■ Task to complete ■
Update the rows from the line with "Where should I click to: Tap the Marketplace" through the line with "pyautogui.click(x=713, y=9)" by replacing "Screen dimensions" with "Display size", leaving everything else as it is. Give back only those rows.

■ Provided entries ■
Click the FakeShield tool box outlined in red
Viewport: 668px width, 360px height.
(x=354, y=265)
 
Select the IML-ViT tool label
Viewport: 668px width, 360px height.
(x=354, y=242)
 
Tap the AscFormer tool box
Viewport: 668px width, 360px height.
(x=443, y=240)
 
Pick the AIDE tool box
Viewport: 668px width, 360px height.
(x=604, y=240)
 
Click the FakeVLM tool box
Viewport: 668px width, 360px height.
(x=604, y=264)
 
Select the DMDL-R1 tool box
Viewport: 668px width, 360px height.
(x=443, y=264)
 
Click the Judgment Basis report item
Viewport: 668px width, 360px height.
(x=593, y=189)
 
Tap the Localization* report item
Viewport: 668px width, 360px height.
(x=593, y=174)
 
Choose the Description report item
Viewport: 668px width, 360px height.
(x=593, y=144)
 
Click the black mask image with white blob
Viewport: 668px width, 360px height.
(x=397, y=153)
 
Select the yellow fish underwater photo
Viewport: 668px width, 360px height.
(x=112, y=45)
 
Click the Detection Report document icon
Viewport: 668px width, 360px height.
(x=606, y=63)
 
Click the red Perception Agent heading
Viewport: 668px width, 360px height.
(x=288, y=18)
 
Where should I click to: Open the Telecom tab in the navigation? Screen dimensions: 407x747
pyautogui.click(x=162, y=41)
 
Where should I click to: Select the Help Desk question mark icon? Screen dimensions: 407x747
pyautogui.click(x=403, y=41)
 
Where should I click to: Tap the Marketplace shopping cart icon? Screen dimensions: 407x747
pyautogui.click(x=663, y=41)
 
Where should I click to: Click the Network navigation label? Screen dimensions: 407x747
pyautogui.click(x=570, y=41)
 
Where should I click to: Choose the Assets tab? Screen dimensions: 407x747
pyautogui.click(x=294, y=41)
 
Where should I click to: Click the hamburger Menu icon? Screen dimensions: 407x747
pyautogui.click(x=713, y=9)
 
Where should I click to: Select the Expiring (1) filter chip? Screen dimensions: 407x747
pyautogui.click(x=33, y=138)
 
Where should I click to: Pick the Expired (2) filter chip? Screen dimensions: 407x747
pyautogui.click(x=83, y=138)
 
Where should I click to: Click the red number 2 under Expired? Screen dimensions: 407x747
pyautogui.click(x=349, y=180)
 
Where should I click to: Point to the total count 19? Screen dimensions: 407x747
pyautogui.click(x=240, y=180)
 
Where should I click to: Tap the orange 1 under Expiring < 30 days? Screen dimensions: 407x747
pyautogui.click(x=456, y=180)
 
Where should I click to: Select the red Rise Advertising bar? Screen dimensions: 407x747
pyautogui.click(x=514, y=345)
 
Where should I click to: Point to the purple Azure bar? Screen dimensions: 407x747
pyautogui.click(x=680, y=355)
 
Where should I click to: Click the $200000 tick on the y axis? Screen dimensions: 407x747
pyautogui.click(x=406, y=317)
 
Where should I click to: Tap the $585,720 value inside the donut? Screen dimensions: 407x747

■ Expected output ■
Where should I click to: Tap the Marketplace shopping cart icon? Display size: 407x747
pyautogui.click(x=663, y=41)
 
Where should I click to: Click the Network navigation label? Display size: 407x747
pyautogui.click(x=570, y=41)
 
Where should I click to: Choose the Assets tab? Display size: 407x747
pyautogui.click(x=294, y=41)
 
Where should I click to: Click the hamburger Menu icon? Display size: 407x747
pyautogui.click(x=713, y=9)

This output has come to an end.